Monday, December 12, 2011

Ugly. . . All of It

So I don't have an appropriate photo for this post.

Just this pretty one. .  .

 'Cause if I ever showed you anything that EVEN CAME CLOSE to resembling the current state of my buttocks. . . my derriere. . . my behinds-area. . . well you would faint from exposure.

It all started with that blasted 25th wedding anniversary . . .  and an overnight away  . . . from which I returned to find my darling pooch hobbling . . . which caused a last-minute trip to the vet and the unwelcome news that my favorite daughter had torn her ACL and needed surgery . . .which caused a giant rise in my anxiety meter but that has nothing to do with my junk-in-my-trunk story . . .the result of which was that the dog now has to be leash-walked. . .no more of this let-her-out-of-the-back-door-with-a-cup-of-coffee-in-hand stuff. . .which I did. . . faithfully . . . even on the morning when a nice frost had come and there was a significant schmear of slipperiness on the stairs from my back deck . . . but the dog didn't know this, you see, so it's not her fault really . . . but she went running and pulling full tilt to go and relieve herself from a night spent in her crate and BAM!!!!

Down went A Mom on Spin!

Sweet Jesus!

Now - having given birth to three daughters - I'm no stranger to pain. . .and we all know, that because of those daughters, I'm right-at-home in the Emergency Room. . .but how does one arrive at the ER and tell them you have a broken butt?
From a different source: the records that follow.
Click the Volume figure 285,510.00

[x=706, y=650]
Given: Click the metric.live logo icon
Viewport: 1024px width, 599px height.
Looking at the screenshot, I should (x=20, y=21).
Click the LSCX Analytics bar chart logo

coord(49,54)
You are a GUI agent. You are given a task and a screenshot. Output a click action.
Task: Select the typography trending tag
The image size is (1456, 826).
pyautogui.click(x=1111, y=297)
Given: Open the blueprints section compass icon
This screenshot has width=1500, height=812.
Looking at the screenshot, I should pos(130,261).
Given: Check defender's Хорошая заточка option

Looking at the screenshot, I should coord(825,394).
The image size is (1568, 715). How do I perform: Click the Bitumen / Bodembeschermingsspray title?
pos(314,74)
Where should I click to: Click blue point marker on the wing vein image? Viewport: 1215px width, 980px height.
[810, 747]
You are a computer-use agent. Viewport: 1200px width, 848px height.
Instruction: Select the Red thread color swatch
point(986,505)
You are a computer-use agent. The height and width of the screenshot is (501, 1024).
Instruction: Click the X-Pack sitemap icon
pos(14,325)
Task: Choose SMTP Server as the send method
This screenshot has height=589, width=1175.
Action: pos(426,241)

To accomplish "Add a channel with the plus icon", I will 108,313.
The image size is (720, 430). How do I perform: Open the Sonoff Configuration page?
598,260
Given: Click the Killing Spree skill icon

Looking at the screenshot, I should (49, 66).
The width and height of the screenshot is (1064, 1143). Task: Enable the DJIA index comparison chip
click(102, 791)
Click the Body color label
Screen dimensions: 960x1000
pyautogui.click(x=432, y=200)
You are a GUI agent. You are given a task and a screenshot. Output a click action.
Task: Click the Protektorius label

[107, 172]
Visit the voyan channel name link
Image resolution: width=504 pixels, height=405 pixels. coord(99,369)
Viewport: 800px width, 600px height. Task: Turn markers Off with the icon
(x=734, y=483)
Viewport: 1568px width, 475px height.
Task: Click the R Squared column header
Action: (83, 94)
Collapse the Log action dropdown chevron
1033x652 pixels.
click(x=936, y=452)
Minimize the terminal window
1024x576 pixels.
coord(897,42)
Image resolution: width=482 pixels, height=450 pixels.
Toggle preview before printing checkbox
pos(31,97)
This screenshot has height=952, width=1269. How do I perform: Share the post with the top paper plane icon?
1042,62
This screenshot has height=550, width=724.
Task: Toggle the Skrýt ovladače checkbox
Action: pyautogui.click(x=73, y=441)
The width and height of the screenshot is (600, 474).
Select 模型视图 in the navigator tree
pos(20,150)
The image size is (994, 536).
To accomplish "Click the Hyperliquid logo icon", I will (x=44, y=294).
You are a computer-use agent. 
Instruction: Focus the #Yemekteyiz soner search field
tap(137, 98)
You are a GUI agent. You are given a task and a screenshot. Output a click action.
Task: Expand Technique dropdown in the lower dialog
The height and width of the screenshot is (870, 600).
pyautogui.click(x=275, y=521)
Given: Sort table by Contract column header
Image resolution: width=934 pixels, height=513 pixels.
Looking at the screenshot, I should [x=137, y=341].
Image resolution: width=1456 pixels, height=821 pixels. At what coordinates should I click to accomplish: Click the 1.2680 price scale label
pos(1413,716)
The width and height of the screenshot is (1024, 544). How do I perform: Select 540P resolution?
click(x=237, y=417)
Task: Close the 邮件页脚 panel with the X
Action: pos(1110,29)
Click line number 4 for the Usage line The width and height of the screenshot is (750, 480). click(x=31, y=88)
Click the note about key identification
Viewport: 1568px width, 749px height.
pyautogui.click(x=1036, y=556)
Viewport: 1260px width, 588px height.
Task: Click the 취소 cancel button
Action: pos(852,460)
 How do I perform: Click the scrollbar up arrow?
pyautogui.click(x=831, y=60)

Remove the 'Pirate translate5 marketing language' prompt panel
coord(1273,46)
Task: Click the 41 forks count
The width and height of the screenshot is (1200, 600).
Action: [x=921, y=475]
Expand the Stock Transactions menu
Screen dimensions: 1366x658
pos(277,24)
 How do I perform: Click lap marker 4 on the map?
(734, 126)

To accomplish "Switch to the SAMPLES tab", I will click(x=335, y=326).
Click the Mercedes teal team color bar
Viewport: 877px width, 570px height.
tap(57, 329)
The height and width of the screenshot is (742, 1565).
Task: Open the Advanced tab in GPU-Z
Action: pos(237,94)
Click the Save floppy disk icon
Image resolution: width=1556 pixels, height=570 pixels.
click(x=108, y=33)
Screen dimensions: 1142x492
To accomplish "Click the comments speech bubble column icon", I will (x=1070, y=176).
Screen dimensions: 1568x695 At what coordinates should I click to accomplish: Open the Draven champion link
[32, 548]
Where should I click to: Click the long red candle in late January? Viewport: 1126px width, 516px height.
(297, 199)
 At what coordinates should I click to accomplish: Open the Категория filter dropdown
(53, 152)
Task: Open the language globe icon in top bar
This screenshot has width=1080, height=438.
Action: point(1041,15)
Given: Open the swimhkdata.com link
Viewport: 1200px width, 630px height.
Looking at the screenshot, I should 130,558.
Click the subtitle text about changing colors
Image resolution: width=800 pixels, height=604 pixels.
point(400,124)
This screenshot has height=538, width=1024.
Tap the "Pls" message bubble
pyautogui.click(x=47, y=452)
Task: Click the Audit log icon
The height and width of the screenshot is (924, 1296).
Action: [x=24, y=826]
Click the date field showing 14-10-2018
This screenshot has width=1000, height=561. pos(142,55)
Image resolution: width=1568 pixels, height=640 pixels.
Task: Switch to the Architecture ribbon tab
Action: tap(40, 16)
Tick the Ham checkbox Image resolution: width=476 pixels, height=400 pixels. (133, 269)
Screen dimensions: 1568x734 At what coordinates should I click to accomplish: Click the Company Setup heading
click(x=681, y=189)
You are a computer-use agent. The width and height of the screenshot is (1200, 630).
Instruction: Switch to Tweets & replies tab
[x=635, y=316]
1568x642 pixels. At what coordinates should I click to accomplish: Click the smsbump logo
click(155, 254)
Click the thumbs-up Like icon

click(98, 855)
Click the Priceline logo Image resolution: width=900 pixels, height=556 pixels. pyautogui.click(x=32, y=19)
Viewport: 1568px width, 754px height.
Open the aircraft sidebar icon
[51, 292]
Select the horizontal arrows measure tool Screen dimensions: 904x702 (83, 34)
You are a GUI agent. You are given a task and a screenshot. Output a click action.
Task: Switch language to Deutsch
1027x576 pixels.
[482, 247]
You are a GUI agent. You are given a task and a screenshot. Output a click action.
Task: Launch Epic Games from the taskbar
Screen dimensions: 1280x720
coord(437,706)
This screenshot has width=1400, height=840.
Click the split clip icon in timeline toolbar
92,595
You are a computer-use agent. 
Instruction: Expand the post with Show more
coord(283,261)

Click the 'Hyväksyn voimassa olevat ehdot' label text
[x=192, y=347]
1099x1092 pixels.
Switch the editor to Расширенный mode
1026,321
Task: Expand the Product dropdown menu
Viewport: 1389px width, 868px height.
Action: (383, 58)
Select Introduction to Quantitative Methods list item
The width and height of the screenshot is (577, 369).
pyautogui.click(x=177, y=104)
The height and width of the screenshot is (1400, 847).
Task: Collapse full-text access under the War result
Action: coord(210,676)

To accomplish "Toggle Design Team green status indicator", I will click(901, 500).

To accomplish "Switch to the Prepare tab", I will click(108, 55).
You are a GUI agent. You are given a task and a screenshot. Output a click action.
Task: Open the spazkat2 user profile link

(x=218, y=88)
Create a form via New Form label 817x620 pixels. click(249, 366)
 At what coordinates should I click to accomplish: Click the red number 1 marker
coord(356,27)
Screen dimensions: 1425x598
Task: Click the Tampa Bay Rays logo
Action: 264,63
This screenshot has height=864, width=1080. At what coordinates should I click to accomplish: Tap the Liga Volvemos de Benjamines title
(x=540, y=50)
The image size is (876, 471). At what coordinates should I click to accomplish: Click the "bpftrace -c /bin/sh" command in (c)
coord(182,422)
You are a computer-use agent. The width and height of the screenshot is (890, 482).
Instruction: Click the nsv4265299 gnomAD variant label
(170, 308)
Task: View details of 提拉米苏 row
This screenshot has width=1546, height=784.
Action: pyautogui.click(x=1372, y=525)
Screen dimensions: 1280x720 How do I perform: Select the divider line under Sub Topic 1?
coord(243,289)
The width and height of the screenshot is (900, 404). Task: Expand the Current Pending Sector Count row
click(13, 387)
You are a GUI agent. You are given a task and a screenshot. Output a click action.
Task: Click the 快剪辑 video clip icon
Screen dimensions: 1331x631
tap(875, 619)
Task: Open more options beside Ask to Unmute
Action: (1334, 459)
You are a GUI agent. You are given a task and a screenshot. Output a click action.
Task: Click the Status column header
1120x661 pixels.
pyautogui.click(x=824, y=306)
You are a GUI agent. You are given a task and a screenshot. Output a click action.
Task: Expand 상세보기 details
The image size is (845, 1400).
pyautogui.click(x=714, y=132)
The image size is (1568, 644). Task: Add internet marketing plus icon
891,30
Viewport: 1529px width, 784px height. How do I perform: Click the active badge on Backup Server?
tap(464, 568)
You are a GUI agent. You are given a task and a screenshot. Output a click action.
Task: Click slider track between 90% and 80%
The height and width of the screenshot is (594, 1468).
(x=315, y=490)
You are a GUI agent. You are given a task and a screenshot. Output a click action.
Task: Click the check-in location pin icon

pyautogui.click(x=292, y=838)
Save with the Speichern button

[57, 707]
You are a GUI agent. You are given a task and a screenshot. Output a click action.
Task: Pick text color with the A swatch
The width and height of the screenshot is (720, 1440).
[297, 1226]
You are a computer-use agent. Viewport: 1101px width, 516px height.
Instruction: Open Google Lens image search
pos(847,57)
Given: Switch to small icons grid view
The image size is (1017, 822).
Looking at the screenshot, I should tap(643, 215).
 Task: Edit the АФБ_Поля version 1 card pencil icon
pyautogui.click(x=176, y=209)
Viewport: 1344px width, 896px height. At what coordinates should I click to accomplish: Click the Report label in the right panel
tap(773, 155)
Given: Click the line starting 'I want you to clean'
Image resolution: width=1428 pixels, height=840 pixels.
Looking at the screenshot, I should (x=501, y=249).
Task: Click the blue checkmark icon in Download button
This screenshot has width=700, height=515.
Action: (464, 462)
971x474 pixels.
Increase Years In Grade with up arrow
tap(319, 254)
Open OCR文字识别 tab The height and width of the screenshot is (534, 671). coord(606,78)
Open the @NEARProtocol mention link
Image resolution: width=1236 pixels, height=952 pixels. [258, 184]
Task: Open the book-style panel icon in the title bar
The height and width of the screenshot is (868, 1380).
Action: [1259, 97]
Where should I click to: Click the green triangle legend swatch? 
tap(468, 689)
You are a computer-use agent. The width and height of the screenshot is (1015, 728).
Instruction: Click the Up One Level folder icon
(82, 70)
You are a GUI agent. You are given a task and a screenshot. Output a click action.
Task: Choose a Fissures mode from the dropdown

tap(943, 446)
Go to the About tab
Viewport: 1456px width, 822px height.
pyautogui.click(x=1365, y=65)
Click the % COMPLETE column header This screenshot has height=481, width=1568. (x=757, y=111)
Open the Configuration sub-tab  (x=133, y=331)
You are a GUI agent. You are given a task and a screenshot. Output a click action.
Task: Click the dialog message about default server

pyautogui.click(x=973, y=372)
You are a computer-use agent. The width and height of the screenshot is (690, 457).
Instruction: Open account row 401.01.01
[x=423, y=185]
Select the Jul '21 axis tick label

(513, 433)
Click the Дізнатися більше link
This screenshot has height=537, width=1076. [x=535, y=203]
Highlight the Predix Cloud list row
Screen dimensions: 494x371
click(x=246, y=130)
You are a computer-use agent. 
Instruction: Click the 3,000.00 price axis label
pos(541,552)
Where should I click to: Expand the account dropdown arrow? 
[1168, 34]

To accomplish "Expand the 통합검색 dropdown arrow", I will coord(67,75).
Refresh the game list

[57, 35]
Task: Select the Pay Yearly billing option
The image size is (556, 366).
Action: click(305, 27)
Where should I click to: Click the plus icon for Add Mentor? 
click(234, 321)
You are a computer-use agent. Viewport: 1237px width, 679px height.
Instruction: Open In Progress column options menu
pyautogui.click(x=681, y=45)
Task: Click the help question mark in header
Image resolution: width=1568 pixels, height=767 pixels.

And that a swelling roughly the size of the state of Connecticut is forming on it?  And that there are no words to describe the ugliness of the colors emanating from it?

No, I believe one has to tough it out.


In agony.

With one's derriere.

And only an ice pack and an occasional advil for delivery.

And a call to one's priest-boss
to explain why one's not coming to work. . .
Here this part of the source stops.